[Collected data entries]
+--

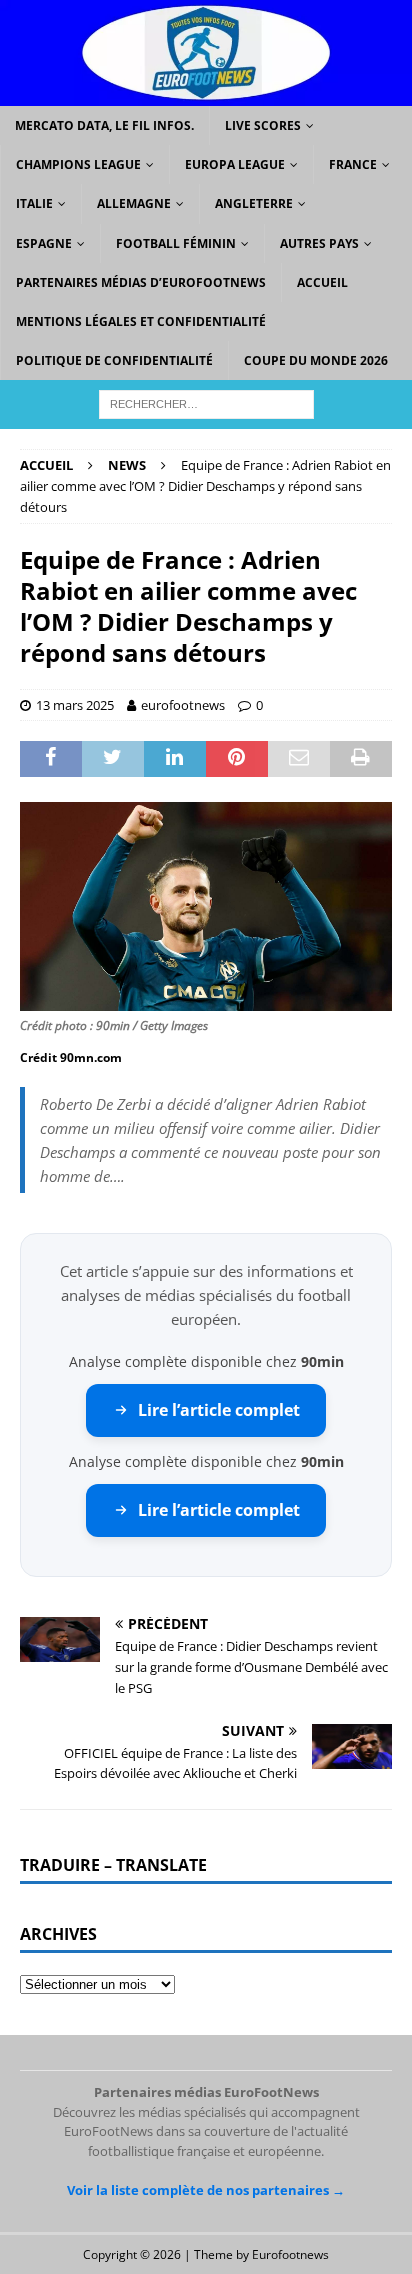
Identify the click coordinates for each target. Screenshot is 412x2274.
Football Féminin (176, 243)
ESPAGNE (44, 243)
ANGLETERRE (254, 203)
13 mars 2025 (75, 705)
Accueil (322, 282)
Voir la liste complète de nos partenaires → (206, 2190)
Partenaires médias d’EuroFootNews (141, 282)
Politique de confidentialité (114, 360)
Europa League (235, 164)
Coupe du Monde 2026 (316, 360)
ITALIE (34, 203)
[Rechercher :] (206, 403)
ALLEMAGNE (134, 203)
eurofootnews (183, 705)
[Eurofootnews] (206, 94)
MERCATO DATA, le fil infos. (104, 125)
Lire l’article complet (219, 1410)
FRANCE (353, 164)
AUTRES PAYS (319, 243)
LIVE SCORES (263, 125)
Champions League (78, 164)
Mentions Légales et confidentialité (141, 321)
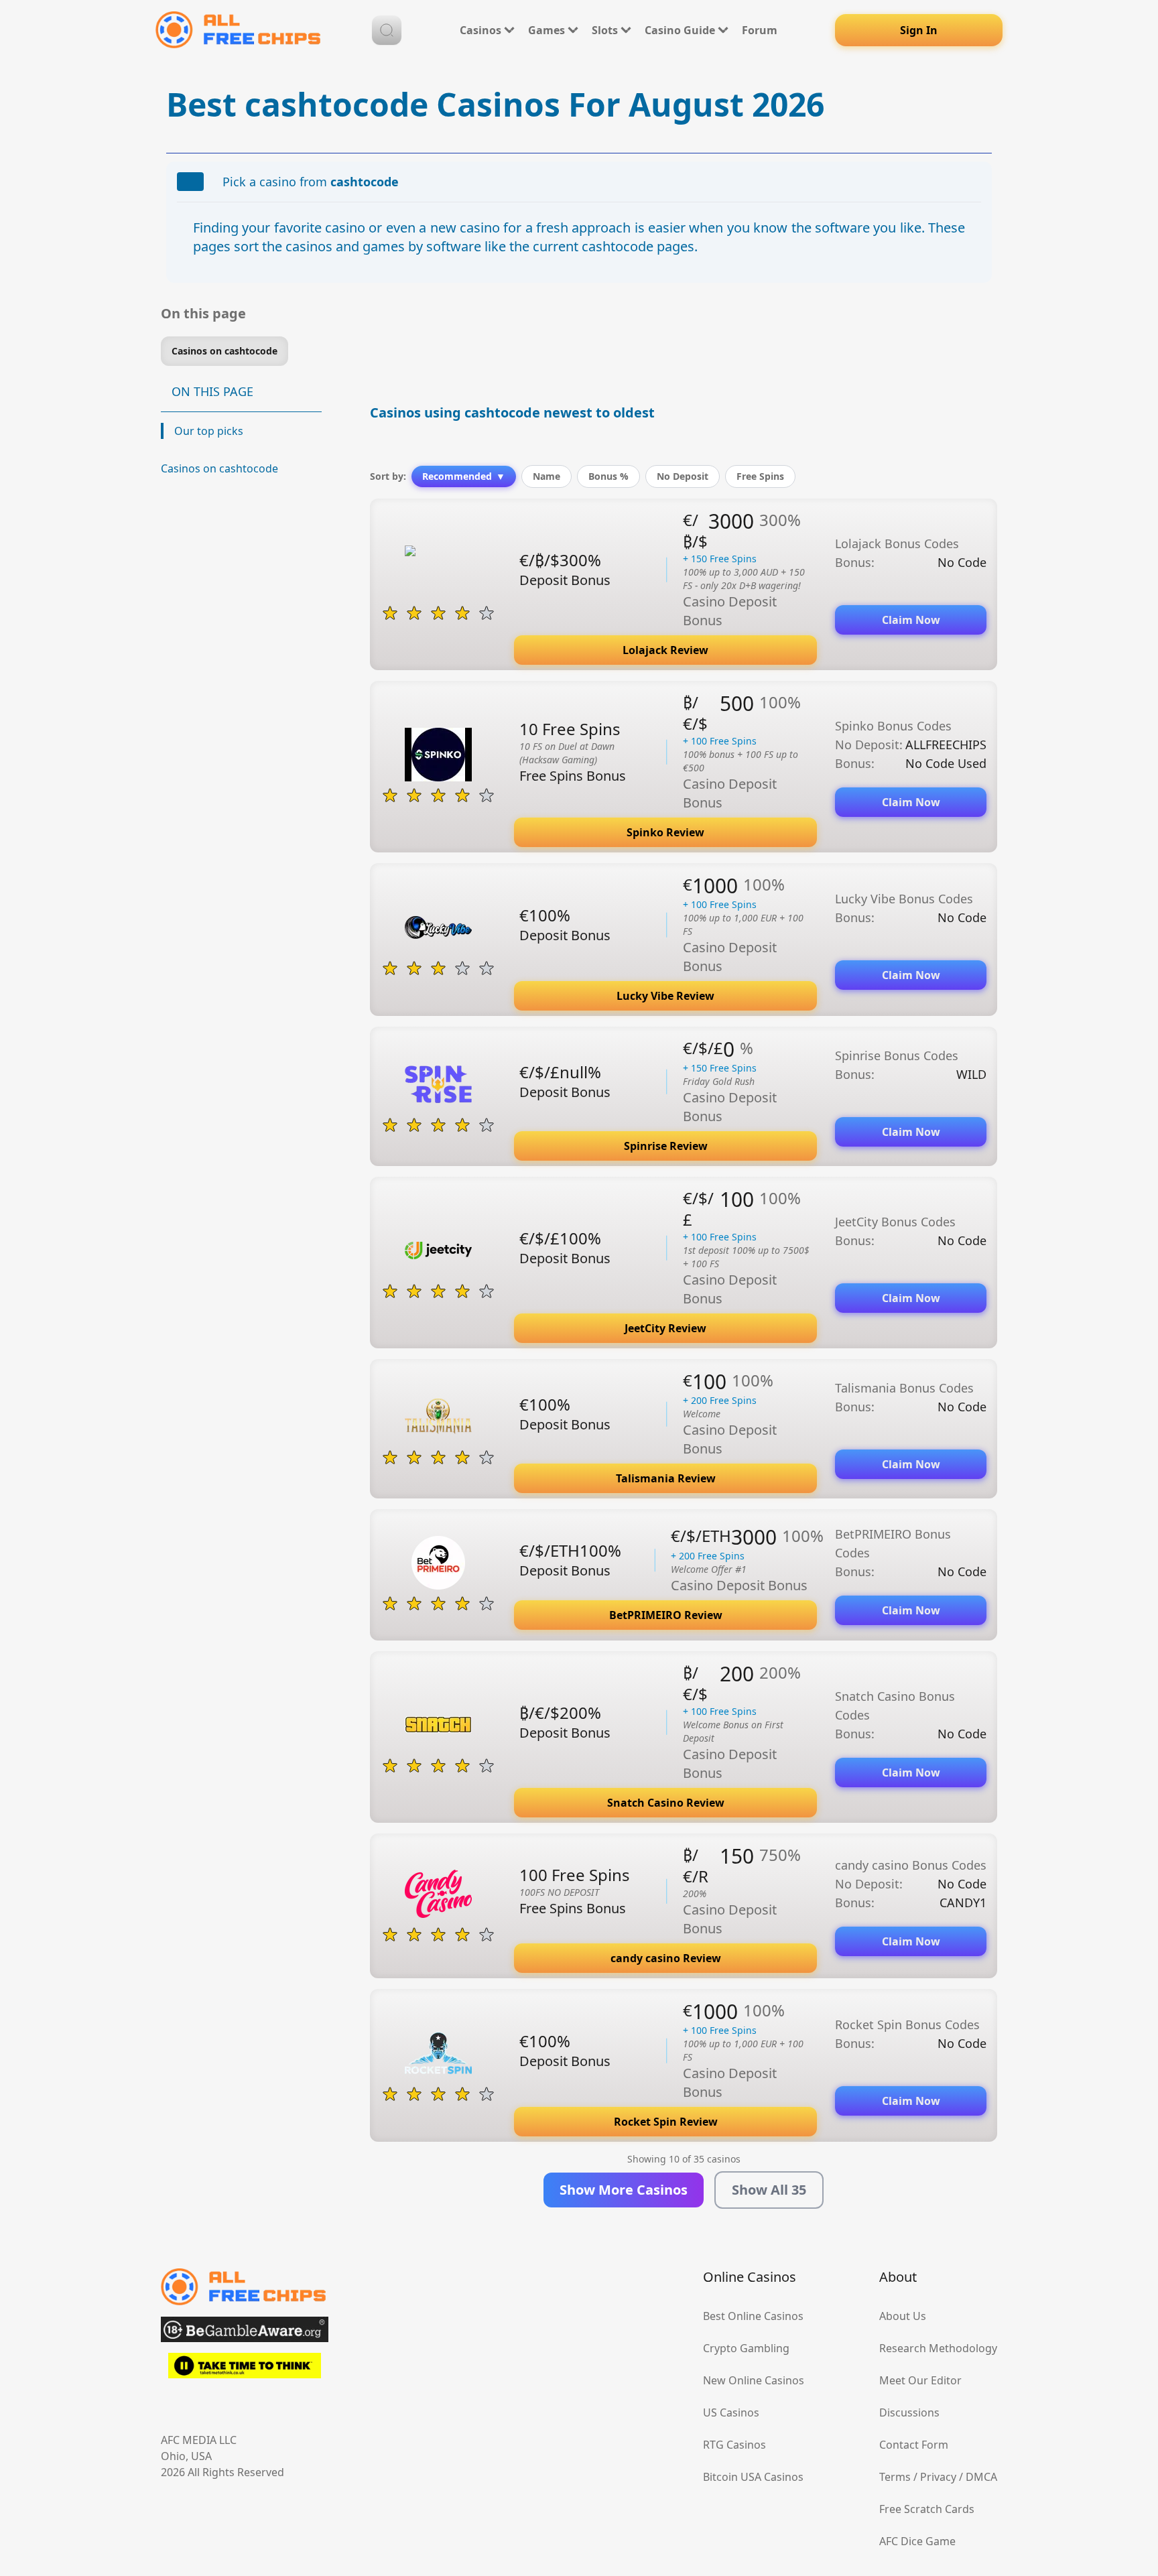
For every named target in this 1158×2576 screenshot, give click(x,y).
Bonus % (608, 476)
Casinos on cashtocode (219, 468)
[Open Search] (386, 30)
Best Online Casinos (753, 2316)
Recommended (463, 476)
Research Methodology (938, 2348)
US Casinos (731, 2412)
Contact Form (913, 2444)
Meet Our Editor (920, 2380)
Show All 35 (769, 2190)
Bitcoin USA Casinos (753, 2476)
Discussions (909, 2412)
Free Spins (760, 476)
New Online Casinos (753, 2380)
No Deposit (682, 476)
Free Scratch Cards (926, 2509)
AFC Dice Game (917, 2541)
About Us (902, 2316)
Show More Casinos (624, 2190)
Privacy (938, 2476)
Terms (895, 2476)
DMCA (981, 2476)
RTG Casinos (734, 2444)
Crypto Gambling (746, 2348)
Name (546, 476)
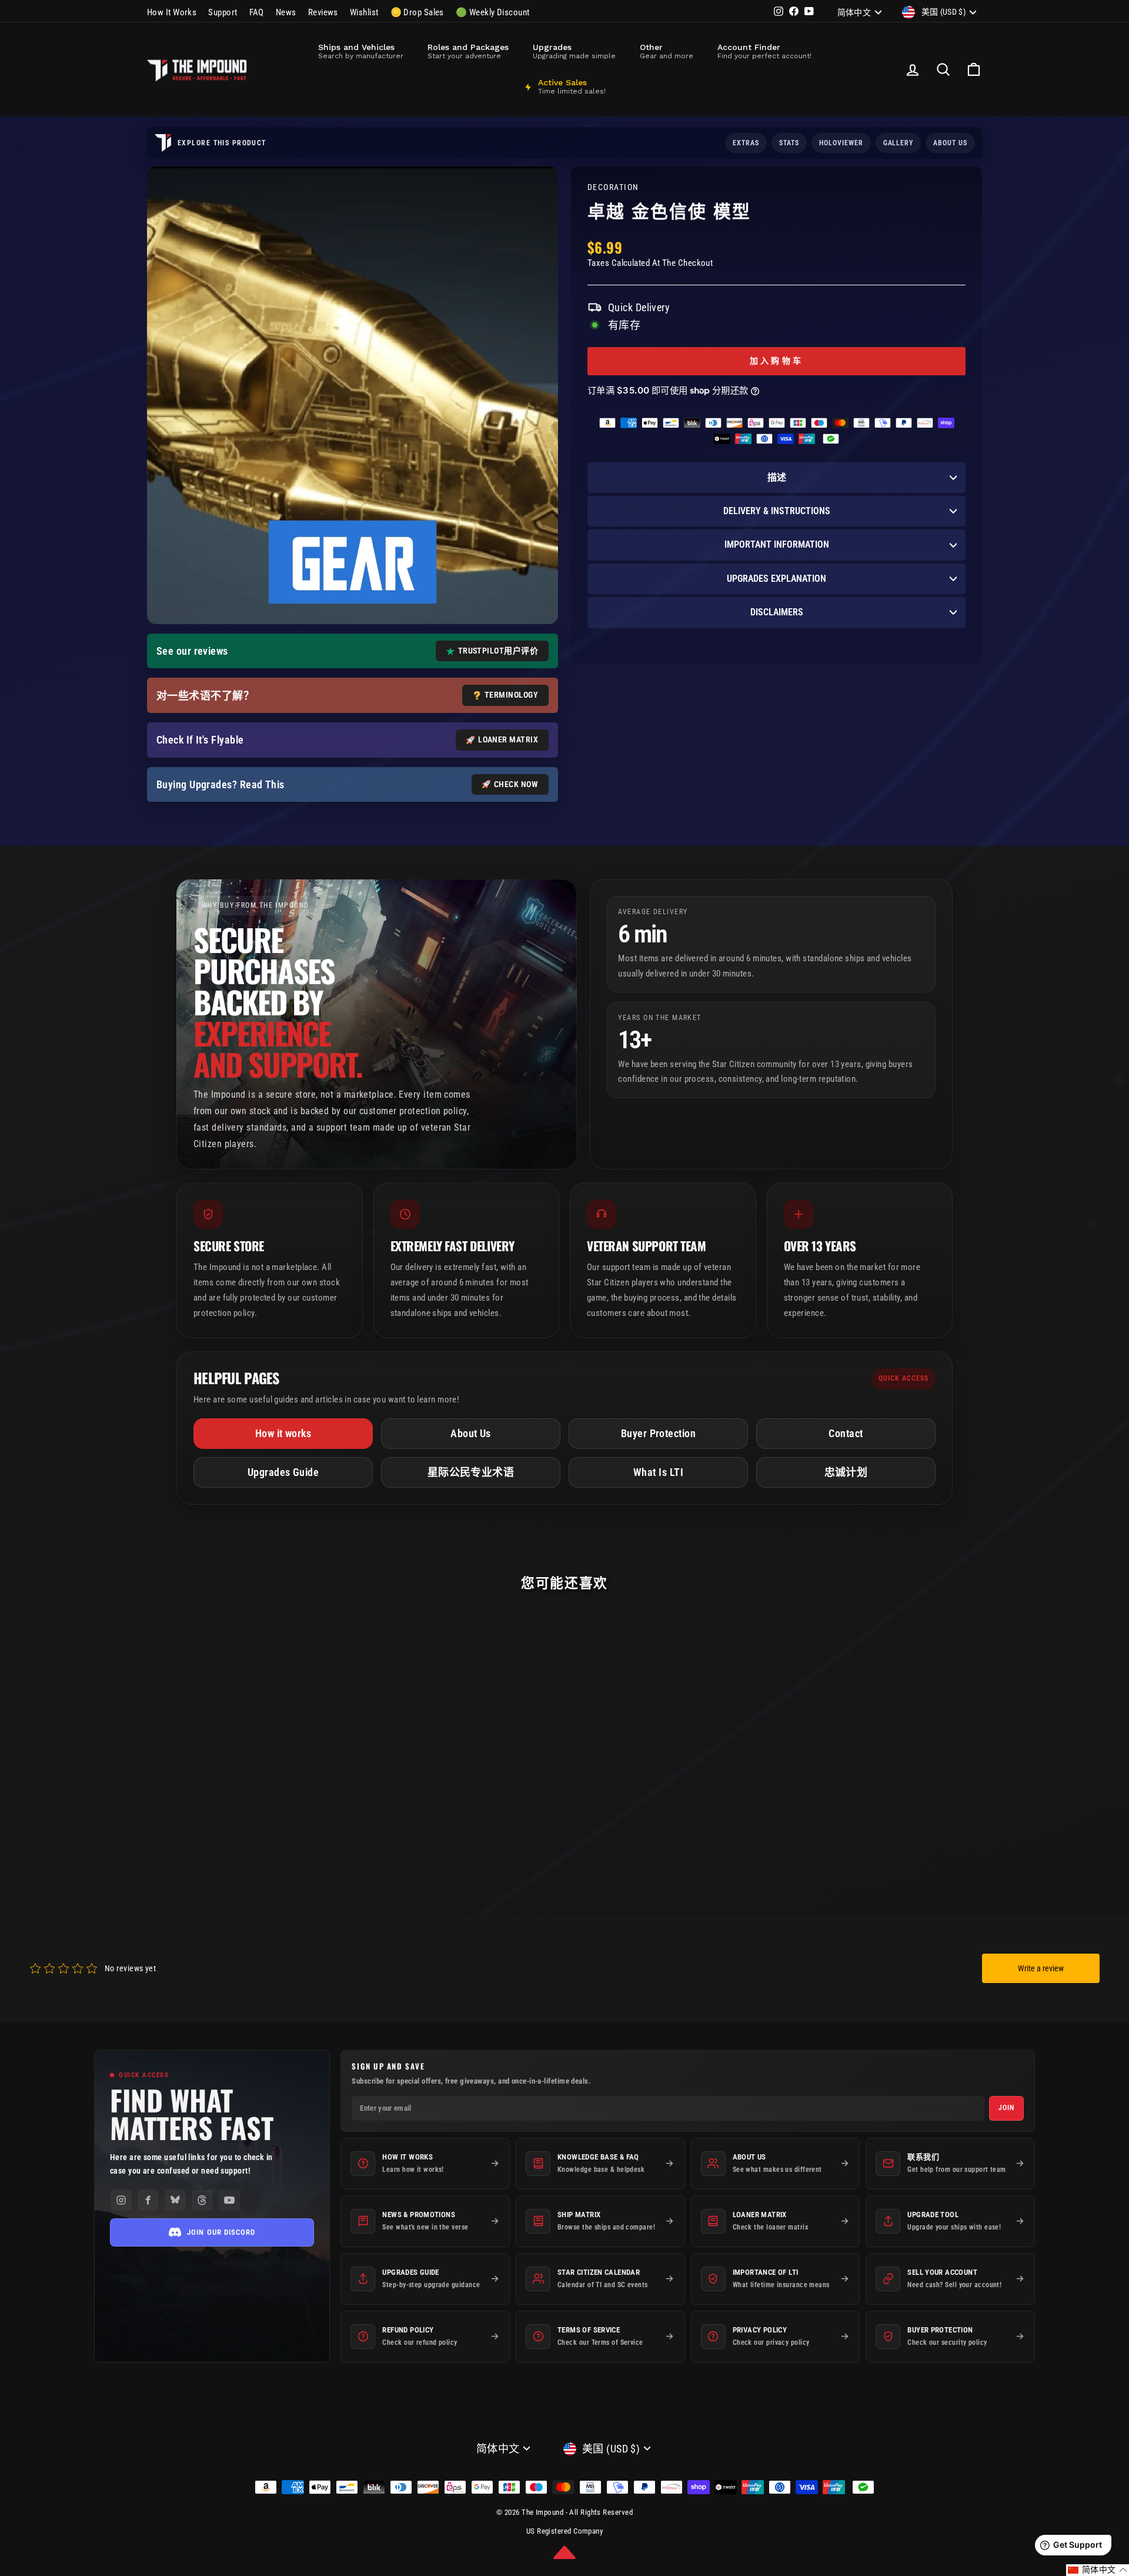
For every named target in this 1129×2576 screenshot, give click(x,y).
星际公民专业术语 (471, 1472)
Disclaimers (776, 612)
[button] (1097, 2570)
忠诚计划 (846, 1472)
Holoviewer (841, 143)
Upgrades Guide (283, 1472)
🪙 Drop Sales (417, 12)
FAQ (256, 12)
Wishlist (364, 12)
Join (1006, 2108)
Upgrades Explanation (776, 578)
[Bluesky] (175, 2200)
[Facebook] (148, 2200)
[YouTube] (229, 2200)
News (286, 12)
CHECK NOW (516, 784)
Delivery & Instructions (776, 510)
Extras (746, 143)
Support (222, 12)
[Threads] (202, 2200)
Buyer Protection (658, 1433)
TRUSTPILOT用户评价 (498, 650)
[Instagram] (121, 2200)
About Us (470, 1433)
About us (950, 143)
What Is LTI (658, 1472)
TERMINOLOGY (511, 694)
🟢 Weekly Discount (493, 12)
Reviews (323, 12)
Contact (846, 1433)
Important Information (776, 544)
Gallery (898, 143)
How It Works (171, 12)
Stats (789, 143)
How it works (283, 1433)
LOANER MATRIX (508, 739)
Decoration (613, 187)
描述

+--

= Exercise =
Output only the lines from the one holding "[Instagram] (121, 2200)" through the last line above, exactly as they appear.

= Finished task =
[Instagram] (121, 2200)
About Us (470, 1433)
About us (950, 143)
What Is LTI (658, 1472)
TERMINOLOGY (511, 694)
🟢 Weekly Discount (493, 12)
Reviews (323, 12)
Contact (846, 1433)
Important Information (776, 544)
Gallery (898, 143)
How It Works (171, 12)
Stats (789, 143)
How it works (283, 1433)
LOANER MATRIX (508, 739)
Decoration (613, 187)
描述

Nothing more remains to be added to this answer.